I mean, I’d tried. I had lots of sex with lots of faceless, unmemorable women. But when you’re haunted by the memory of the most perfect woman that ever lived, it kinda ruins other women for you. I’d learned long ago that the booze let me numb that part of my body, so I just kept drinking and kept my pants on, until my body insisted on a quick release.

If the yearning got too bad, then I secluded myself away with my memories until I’d spent enough time with them to be able to lock them away again. It was a slippery slope, but so far so good.

I guess that’s why being here was such a great thing. It was the perfect distraction from all the things I’d rather not think about.

Frankie.

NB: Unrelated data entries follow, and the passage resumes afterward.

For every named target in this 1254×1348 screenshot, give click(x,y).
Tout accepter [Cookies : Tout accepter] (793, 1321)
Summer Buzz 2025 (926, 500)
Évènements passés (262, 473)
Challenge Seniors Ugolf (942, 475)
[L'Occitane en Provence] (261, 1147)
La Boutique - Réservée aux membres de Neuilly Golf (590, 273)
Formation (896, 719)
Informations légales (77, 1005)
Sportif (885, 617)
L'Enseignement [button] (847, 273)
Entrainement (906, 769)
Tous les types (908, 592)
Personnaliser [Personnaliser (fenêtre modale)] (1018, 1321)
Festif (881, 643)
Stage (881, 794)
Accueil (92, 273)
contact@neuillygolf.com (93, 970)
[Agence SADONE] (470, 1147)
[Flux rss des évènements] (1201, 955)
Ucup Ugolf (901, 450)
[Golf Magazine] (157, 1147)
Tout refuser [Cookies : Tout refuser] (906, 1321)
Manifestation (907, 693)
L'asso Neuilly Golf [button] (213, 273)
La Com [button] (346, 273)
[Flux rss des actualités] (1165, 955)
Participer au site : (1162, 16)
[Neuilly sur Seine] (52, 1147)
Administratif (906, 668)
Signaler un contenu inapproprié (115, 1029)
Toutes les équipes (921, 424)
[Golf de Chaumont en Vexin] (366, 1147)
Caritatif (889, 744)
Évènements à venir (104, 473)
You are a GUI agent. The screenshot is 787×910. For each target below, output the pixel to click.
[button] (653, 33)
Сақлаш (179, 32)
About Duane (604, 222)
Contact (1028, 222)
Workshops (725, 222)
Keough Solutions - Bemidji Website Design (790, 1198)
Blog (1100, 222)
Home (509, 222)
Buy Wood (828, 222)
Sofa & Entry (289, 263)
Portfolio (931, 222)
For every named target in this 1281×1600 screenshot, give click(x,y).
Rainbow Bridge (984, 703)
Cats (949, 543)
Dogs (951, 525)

The explosion. The end of everything as I knew it.

“You’re doing good, Wreck,” Ryder said. “You did good last week on that call. You stayed alert, followed instructions, and did your job. Proud of you,” he nodded. My chin lifted a little at his words. I wanted him to be proud of me. I wanted him to let me hang out here as long as I could.

“Thanks a lot,” I replied, my voice low and gruff in the darkness. The party swirled around us, and I watched Riot and Lacey making out against a tree in the distance. “I like being here.”

“I’m glad,” Ryder said, turning his head and watching Grace walk towards us. Grace and Ryder had built their own cabin a short distance away and Grace spent most of her time there working, away from the chaos of the clubhouse. “We like having you here, too.”

“Thanks, Ryder. Means a lot,” I said. He patted me on the back and flashed me a warm smile, before standing up and pulling Grace into his arms as she walked up. They kissed and I looked away. It was so good to see Ryder so in love, but damned if it didn’t slice right through my heart, too. I used to have that. A love that deep. Fuck, I missed it.

I stood up, nodding to Grace as they pulled away from each other.

“Hey, Wreck,” she said, flashing me a smile. She was so fucking pretty, but most of all, she was the strongest woman I’d ever known. Ryder was a lucky man.

“Hi, Grace,” I nodded.

“What’s going on, love?” Ryder asked. “Coming to join the party?”

“Hardly,” she said, with a playful wink. “I got a call.”

“Another one?” Ryder asked.

“It’s a big one, babe,” she nodded slowly. “Probably the biggest one yet.”

 

 

CHAPTER THREE

Vanessa

 

 

“What’s the password?” the woman on the other end of the phone asked in a clipped tone.

“Sanctuary,” I whispered.

“Hello,” she replied, her voice instantly turning warm and calming. “My name is Grace. You’ve reached Solid Ground. We’re here to help you. Are you in a safe place?”